═════ Supplied records
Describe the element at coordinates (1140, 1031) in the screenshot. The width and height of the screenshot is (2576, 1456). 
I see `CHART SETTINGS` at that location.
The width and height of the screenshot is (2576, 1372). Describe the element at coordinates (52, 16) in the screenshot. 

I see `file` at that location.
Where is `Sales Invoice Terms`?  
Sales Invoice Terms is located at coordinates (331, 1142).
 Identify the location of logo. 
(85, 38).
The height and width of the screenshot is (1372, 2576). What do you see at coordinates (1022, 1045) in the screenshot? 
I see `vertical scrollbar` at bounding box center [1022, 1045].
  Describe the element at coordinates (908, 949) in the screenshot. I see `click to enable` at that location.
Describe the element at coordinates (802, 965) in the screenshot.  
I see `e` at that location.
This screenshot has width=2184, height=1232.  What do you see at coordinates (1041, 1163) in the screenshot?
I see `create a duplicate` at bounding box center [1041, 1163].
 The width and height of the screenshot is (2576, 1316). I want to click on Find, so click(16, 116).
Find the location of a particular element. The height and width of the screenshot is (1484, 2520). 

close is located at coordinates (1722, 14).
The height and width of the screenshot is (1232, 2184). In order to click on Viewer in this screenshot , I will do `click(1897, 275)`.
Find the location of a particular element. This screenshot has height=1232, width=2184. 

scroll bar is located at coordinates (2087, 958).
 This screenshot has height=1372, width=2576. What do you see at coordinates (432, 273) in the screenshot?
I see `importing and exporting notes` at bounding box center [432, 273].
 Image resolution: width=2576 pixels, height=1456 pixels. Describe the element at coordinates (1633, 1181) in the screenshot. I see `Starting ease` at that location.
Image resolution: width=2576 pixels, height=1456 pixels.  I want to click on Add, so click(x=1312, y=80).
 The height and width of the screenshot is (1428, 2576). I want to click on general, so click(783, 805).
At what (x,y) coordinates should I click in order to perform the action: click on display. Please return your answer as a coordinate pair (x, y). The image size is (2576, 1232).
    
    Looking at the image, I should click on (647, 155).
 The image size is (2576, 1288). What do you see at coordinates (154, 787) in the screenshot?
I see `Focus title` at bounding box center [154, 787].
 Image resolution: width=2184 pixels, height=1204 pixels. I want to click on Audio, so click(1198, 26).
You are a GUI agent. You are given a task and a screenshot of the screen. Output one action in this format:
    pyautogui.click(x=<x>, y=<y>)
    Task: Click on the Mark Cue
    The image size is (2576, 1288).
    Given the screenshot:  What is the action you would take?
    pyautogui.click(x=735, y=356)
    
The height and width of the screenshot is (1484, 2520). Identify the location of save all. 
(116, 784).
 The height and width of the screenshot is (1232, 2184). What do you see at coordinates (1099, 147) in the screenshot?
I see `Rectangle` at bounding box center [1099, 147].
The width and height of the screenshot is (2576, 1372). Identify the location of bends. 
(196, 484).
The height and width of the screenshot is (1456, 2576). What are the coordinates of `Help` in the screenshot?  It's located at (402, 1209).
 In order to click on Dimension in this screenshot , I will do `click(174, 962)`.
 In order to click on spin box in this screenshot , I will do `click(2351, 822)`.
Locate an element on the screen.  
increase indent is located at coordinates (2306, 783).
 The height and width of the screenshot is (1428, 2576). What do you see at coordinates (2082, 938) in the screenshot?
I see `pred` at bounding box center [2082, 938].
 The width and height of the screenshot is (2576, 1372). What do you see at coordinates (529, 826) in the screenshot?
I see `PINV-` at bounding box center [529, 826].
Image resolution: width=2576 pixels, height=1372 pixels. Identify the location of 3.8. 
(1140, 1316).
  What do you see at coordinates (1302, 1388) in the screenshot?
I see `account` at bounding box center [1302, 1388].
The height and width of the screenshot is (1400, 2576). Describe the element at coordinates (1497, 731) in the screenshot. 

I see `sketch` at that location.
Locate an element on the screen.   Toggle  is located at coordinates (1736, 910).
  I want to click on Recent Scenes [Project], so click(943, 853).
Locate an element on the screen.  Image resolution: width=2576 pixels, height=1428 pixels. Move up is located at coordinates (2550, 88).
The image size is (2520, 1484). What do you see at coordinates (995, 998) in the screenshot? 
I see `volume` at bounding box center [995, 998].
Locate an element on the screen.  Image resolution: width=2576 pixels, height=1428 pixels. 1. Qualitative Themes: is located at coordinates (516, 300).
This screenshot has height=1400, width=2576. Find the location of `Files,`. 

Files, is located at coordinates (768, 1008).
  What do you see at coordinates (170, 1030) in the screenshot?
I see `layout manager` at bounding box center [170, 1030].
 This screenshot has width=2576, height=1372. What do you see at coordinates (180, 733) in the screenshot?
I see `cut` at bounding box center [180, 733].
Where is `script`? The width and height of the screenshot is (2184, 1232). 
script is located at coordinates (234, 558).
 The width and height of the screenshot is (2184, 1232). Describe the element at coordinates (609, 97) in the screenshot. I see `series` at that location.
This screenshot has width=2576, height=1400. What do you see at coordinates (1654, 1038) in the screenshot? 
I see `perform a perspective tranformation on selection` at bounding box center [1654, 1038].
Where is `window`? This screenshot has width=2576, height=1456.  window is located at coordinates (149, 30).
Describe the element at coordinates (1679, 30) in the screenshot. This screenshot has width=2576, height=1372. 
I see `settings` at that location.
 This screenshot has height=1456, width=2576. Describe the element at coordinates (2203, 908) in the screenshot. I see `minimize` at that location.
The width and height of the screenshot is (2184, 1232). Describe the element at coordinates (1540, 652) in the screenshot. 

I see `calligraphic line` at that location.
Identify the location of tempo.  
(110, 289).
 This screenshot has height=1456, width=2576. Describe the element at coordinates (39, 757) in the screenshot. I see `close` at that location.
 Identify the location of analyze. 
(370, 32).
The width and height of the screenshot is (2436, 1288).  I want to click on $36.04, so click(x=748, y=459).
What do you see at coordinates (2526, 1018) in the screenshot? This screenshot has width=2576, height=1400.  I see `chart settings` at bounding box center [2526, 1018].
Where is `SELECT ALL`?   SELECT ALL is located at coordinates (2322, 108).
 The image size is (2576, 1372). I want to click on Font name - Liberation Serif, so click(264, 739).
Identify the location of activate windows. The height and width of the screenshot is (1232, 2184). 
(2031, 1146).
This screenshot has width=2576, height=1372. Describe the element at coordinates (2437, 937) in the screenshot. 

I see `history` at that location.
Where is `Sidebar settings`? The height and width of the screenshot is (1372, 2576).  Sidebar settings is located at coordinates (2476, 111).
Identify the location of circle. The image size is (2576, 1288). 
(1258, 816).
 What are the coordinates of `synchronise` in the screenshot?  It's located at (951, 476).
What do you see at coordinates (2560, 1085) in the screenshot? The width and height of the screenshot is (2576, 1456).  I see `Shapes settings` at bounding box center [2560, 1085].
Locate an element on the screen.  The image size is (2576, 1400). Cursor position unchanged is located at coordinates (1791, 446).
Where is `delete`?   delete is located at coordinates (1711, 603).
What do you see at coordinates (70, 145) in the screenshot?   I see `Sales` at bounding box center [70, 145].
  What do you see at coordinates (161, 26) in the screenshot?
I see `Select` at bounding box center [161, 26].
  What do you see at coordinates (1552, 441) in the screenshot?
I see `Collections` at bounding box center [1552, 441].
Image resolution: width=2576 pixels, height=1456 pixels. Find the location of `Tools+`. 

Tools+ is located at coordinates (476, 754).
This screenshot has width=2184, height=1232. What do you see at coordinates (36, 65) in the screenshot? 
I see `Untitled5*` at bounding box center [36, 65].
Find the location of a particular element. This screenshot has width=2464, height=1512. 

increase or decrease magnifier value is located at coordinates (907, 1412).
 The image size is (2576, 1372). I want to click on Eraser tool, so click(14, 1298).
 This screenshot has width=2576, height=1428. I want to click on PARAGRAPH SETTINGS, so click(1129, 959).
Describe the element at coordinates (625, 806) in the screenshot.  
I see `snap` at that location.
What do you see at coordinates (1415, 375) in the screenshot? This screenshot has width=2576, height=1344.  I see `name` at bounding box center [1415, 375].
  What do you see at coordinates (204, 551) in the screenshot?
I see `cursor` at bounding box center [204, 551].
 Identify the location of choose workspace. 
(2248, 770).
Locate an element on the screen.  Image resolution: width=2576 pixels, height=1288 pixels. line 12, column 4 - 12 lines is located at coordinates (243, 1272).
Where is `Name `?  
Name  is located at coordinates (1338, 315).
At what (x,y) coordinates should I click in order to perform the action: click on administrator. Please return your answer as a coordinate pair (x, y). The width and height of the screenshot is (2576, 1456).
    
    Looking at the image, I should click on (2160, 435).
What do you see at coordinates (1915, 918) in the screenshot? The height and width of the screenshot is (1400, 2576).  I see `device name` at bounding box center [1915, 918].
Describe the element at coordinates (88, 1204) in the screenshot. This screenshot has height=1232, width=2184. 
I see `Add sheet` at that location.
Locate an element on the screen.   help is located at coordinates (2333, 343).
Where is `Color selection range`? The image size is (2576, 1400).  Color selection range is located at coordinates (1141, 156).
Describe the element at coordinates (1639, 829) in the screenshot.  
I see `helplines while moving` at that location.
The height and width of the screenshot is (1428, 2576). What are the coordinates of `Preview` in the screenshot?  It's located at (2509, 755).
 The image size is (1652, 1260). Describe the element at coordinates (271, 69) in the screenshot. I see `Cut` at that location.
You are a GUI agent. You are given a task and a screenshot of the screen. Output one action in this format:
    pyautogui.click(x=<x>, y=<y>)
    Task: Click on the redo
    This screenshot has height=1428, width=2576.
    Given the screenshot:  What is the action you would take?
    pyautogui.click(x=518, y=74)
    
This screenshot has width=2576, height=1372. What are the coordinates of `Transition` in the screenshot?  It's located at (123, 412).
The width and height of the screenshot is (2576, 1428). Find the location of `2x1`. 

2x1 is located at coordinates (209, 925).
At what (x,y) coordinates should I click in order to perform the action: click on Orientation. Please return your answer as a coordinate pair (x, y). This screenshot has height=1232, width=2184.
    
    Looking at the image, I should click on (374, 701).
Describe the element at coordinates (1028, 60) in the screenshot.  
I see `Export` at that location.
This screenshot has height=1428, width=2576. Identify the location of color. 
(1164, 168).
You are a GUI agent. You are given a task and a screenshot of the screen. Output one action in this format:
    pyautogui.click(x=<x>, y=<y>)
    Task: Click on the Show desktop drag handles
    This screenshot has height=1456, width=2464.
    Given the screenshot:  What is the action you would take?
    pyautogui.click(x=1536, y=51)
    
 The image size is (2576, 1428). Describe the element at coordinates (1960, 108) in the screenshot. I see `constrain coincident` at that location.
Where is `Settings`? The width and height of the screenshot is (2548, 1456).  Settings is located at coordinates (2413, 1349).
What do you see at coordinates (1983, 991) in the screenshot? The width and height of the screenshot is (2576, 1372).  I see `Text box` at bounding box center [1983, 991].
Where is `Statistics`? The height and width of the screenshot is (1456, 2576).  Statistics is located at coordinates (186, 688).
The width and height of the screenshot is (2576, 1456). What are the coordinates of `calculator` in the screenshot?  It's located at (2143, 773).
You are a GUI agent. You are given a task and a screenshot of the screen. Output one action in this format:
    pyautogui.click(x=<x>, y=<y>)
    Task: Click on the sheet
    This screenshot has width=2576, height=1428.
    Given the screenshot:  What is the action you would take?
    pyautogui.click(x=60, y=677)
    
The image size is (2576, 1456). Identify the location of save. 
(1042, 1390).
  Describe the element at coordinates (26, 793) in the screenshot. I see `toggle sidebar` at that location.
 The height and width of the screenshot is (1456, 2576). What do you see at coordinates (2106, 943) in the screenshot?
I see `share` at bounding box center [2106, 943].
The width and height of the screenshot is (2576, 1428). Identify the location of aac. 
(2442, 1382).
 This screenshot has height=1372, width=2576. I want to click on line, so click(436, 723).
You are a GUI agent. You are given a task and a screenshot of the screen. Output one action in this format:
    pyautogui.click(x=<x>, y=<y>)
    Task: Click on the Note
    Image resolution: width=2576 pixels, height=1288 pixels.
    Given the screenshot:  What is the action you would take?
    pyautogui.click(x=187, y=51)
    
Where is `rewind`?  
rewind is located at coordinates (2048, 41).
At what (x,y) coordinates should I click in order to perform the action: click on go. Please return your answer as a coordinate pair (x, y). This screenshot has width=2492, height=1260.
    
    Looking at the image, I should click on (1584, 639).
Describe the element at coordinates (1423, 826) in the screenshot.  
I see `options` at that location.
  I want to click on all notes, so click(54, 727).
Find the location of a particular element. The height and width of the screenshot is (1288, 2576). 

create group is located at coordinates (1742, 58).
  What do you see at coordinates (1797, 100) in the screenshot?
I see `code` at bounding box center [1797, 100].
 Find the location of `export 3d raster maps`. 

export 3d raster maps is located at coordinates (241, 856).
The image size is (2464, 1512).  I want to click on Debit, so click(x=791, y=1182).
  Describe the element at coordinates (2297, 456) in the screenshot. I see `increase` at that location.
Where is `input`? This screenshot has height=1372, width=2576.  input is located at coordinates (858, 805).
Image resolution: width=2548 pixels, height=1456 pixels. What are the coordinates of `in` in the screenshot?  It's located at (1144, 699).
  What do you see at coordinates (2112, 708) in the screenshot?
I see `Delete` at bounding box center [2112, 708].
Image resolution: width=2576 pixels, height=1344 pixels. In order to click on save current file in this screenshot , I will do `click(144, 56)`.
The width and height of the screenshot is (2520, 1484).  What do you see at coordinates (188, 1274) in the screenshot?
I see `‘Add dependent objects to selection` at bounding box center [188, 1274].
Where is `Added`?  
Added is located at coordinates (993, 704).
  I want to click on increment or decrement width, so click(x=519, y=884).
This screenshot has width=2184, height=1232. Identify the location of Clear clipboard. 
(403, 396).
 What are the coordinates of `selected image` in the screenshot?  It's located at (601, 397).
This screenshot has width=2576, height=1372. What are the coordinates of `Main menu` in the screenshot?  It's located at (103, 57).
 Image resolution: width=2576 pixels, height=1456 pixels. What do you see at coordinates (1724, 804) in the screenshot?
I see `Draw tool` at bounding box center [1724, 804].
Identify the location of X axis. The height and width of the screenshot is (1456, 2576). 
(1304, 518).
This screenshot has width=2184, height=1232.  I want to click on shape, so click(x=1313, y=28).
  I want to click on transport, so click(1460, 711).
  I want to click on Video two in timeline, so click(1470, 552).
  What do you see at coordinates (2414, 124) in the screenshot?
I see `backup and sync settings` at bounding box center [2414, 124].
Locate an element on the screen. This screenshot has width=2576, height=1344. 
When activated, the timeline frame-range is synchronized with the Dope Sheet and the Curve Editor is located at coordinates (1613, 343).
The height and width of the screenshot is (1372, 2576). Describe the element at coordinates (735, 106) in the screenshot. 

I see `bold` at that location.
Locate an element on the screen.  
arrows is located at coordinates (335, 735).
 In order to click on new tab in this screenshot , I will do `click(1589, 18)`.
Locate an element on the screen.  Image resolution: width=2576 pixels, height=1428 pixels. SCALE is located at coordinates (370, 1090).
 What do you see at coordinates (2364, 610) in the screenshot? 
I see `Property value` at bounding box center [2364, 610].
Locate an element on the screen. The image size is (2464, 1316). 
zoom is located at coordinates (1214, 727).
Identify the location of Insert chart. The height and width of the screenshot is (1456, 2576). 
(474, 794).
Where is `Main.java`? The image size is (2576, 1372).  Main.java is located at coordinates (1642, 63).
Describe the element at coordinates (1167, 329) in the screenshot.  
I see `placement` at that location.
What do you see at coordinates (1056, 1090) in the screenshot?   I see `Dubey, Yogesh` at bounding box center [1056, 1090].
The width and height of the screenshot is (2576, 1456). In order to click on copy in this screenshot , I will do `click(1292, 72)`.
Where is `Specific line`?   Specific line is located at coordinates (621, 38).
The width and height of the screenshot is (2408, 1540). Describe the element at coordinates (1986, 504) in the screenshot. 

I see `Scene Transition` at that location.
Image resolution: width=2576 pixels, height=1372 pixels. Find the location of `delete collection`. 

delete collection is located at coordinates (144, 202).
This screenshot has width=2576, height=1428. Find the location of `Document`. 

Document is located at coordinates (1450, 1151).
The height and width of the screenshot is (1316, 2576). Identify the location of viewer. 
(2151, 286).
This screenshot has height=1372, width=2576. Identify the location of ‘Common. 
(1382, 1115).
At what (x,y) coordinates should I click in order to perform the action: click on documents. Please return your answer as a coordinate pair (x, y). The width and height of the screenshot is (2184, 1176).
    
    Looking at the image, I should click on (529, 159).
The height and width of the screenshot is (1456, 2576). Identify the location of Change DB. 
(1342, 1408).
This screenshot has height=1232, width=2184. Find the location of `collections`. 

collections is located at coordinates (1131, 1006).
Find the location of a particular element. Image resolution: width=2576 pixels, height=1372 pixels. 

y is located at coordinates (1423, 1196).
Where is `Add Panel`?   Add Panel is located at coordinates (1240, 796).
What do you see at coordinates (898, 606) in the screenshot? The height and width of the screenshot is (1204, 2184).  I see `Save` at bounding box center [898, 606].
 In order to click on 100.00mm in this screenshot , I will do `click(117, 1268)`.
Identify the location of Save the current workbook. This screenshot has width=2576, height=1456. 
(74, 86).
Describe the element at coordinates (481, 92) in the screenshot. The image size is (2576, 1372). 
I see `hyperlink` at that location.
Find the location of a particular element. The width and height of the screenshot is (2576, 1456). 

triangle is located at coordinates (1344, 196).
══════════
_To do:_
Please retype the data between the line containing "This screenshot has width=2576, height=1372. Describe" and the line containing "center [204, 551].", inclusive, with no changes.

_Exercise result:_
This screenshot has width=2576, height=1372. Describe the element at coordinates (2437, 937) in the screenshot. 

I see `history` at that location.
Where is `Sidebar settings`? The height and width of the screenshot is (1372, 2576).  Sidebar settings is located at coordinates (2476, 111).
Identify the location of circle. The image size is (2576, 1288). 
(1258, 816).
 What are the coordinates of `synchronise` in the screenshot?  It's located at (951, 476).
What do you see at coordinates (2560, 1085) in the screenshot? The width and height of the screenshot is (2576, 1456).  I see `Shapes settings` at bounding box center [2560, 1085].
Locate an element on the screen.  The image size is (2576, 1400). Cursor position unchanged is located at coordinates (1791, 446).
Where is `delete`?   delete is located at coordinates (1711, 603).
What do you see at coordinates (70, 145) in the screenshot?   I see `Sales` at bounding box center [70, 145].
  What do you see at coordinates (161, 26) in the screenshot?
I see `Select` at bounding box center [161, 26].
  What do you see at coordinates (1552, 441) in the screenshot?
I see `Collections` at bounding box center [1552, 441].
Image resolution: width=2576 pixels, height=1456 pixels. Find the location of `Tools+`. 

Tools+ is located at coordinates (476, 754).
This screenshot has width=2184, height=1232. What do you see at coordinates (36, 65) in the screenshot? 
I see `Untitled5*` at bounding box center [36, 65].
Find the location of a particular element. This screenshot has width=2464, height=1512. 

increase or decrease magnifier value is located at coordinates (907, 1412).
 The image size is (2576, 1372). I want to click on Eraser tool, so click(14, 1298).
 This screenshot has width=2576, height=1428. I want to click on PARAGRAPH SETTINGS, so click(1129, 959).
Describe the element at coordinates (625, 806) in the screenshot.  
I see `snap` at that location.
What do you see at coordinates (1415, 375) in the screenshot? This screenshot has width=2576, height=1344.  I see `name` at bounding box center [1415, 375].
  What do you see at coordinates (204, 551) in the screenshot?
I see `cursor` at bounding box center [204, 551].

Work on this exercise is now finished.